STORED DATA:
══════════
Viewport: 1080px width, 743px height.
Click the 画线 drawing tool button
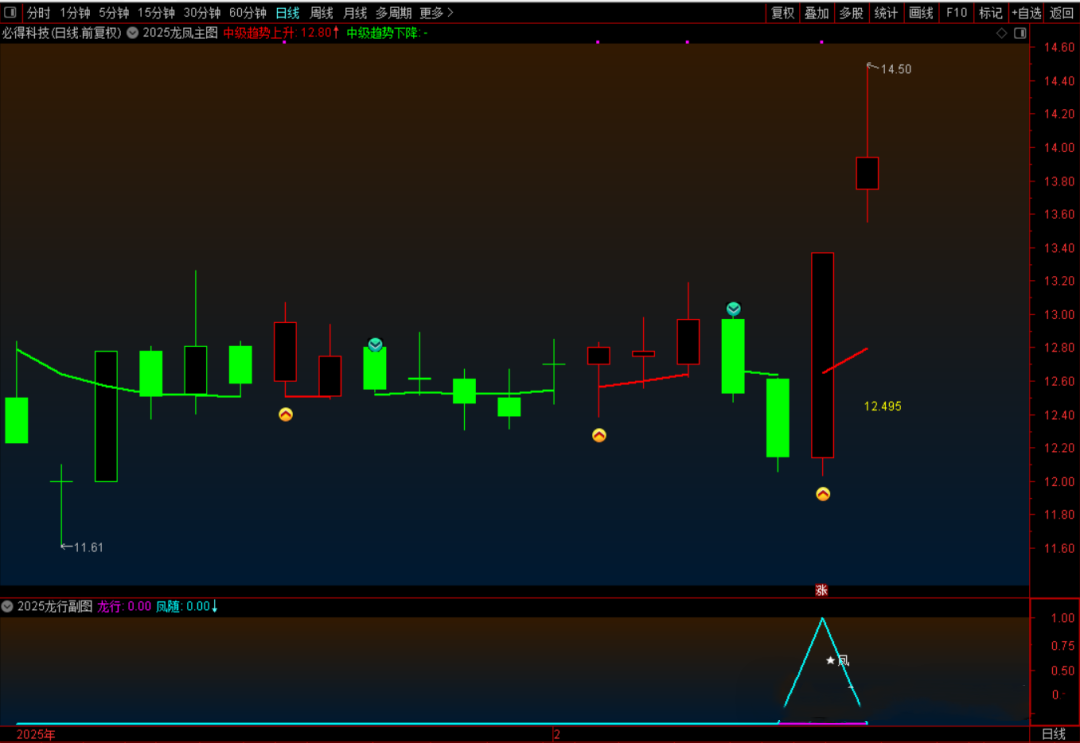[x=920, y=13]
══════════
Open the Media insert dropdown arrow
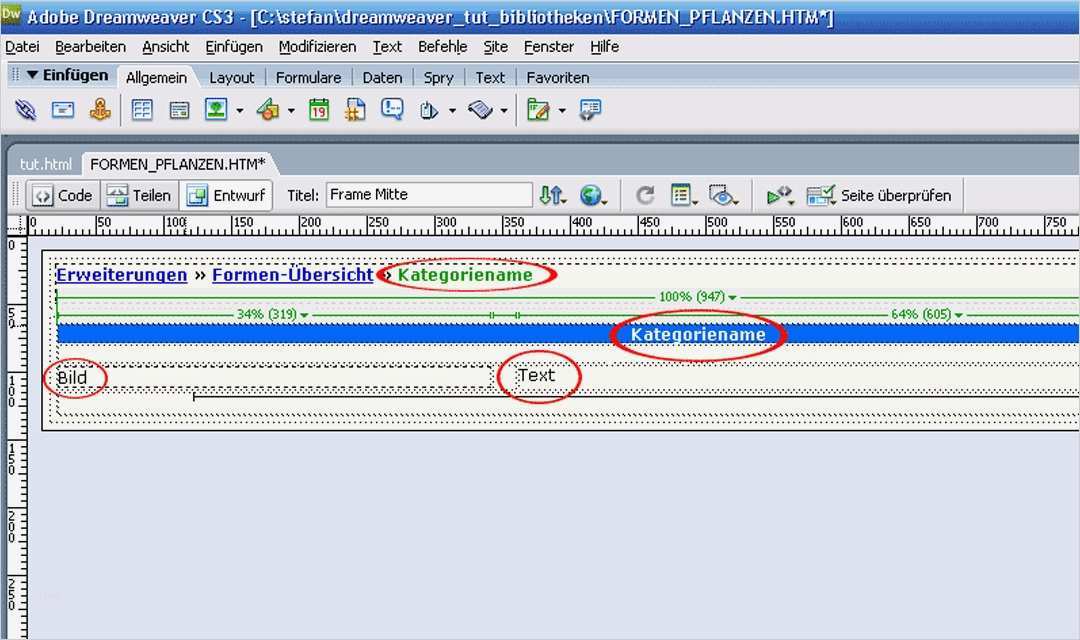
══════════
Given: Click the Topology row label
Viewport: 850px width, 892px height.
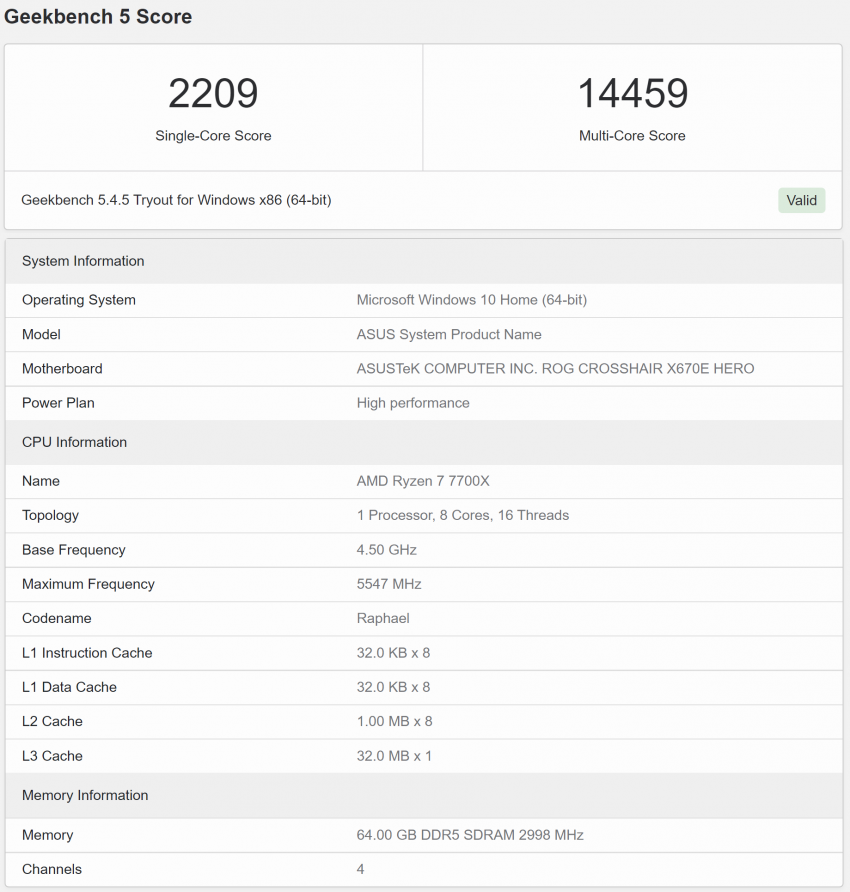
══════════
ASSIGNED TASK: Set out every line from the material that contains the string "width".

ANSWER SPACE:
Viewport: 1080px width, 743px height.
Viewport: 850px width, 892px height.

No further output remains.